Comments (12)
#626 is definitely related to this. The Dataflow PubSub setup is extremely tricky to get right. They create a boat load of CloudBigtableSingleTableWriteFn's, each with its own buffered mutator. Apparently, there are also cases where the WriteFn will not be cleaned up by dataflow.
I'll work on this ASAP.
from java-bigtable-hbase.
I was hoping to finish everything by EOD today, but I still have a couple of things to do. I fixed some of the issues. #635 should be a decent bandaid, for now.
from java-bigtable-hbase.
I just deployed a new snapshot with a boat load of changes linked fro this issue. Can you please take it for a test drive?
from java-bigtable-hbase.
Took the current 0.2.3-SNAPSHOT
for a spin and things look a lot better. Thread count is high at ~7k but doesn't seem to be growing.

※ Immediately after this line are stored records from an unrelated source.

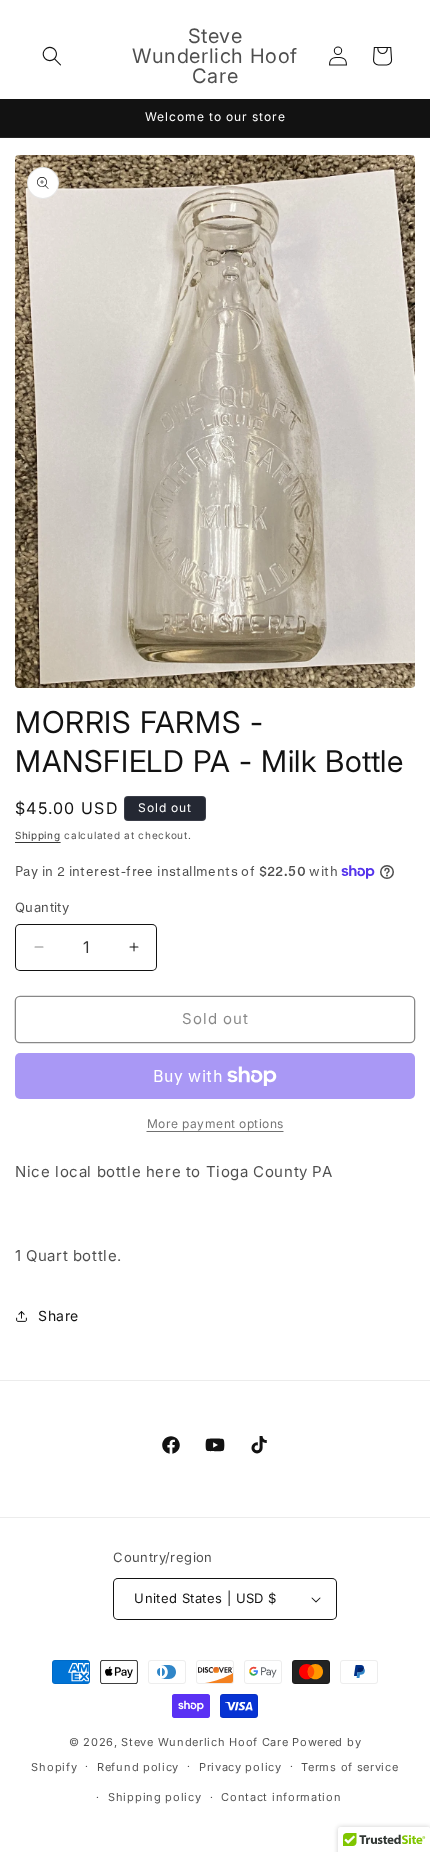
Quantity (42, 907)
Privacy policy (240, 1767)
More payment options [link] (215, 1123)
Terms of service (349, 1767)
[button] (52, 56)
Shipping (38, 835)
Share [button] (58, 1315)
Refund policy (138, 1767)
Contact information (281, 1797)
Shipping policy (155, 1797)
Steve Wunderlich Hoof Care (204, 1742)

Did a jstack of the DF worker java process. Here's a rough breakdown of the thread counts:
- 3600
bigtable-connection-shared-executor-poolY-tX
threads - 1800
bigtable-grpc-elg-X
threads - 2100
reconnection-async-close-X
threads - ~300 threads blocking on loading hbase/bigtable configuration, all with the below stack trace:
"Thread-313" #350 daemon prio=1 os_prio=0 tid=0x00007f93482b7000 nid=0x193 waiting for monitor entry [0x00007f920a7e3000]
java.lang.Thread.State: BLOCKED (on object monitor)
at java.util.zip.ZipFile.getEntry(ZipFile.java:308)
- waiting to lock <0x0000000083309e70> (a java.util.jar.JarFile)
at java.util.jar.JarFile.getEntry(JarFile.java:240)
at java.util.jar.JarFile.getJarEntry(JarFile.java:223)
at sun.misc.URLClassPath$JarLoader.getResource(URLClassPath.java:1005)
at sun.misc.URLClassPath$JarLoader.findResource(URLClassPath.java:983)
at sun.misc.URLClassPath$1.next(URLClassPath.java:240)
at sun.misc.URLClassPath$1.hasMoreElements(URLClassPath.java:250)
at java.net.URLClassLoader$3$1.run(URLClassLoader.java:601)
at java.net.URLClassLoader$3$1.run(URLClassLoader.java:599)
at java.security.AccessController.doPrivileged(Native Method)
at java.net.URLClassLoader$3.next(URLClassLoader.java:598)
at java.net.URLClassLoader$3.hasMoreElements(URLClassLoader.java:623)
at sun.misc.CompoundEnumeration.next(CompoundEnumeration.java:45)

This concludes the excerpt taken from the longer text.